3
votes

I have a Rails 5 app with a model called Sensor Registry.

It currently has about 160,000 records, but I am experiencing extremely low loading times when trying to display this data.

The application is running on a dual core Intel(R) Xeon(R) CPU E5-2670 v3 @ 2.30GHz and 2GB of RAM.

The server logs show the following:

Started GET "/sensor_registries" for 187.220.30.180 at 2017-01-10 23:43:41 +0000

Cannot render console from 187.220.30.180! Allowed networks: 127.0.0.1, ::1, 127.0.0.0/127.255.255.255

ActiveRecord::SchemaMigration Load (1.2ms) SELECT "schema_migrations".* FROM "schema_migrations"

Processing by SensorRegistriesController#index as HTML Rendering sensor_registries/index.html.erb within layouts/application

SensorRegistry Load (604.0ms) SELECT "sensor_registries".* FROM "sensor_registries"

Sensor Load (0.6ms) SELECT "sensors".* FROM "sensors" WHERE "sensors"."id" IN (49, 50, 51, 52, 53, 54, 55, 56, 57, 58, 59, 60, 65, 61, 63, 64, 62)

Rendered sensor_registries/index.html.erb within layouts/application (54663.9ms) Completed 200 OK in 55468ms (Views: 54827.7ms | ActiveRecord: 611.5ms)

I got rid of the N+1 problem, but I'm wondering if there is something more I can do about the database queries.

Anyway the problem seems to be at the moment of rendering the page, it takes about 54 seconds to process it.

Is there a way to optimize CPU usage?

What would be the best solution for speeding up the process and showing the data to the user fast enough?

3
This is a difficult one to answer without specific knowledge of the application. However, you'll want to profile your action and see where you can improve the slow parts. Tools like NewRelic and RequestProfiler/KCachegrind are useful for this sort of thing.Chris Heald
i was just wondering why there is a need to show 160k records and how user can view all those records on a page with a huge scroll.Milind
Can you post controller and view source code?Zepplock
Usually, this is a code related problem, you should check for n+1 querys being called on view, or repetition of code that could be avoidedErvalhouS

3 Answers

5
votes

This certainly doesn't look like a hardware problem, but a problem with implementation. This is impossible to answer perfectly without knowing more about your data structure and architecture, but a few thoughts that may help you track down the problem:

1) How big is the rendered page?

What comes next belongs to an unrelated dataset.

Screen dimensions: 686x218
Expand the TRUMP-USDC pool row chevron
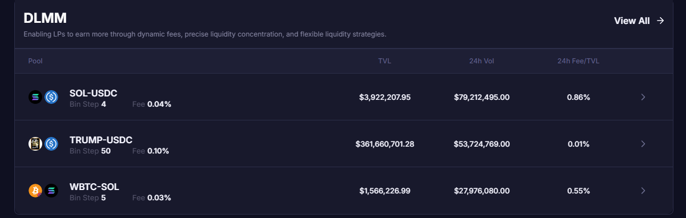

Is it possible that the sheer size of the data is what's causing slow rendering times? If this is the problem and the rendered page is just too big, think about paginating the results.

2) How much memory is the ruby process using at any time? When you say, it "has about 160,000 records", I assume you're talking about the sensor_registries table, and I assume the subsequent sensors query with the sensors.id in (...) bit is constructed with some data from the sensor_registries table. If this entire table is loaded up in memory before any further work is done, is it possible that the ruby process is just out of memory?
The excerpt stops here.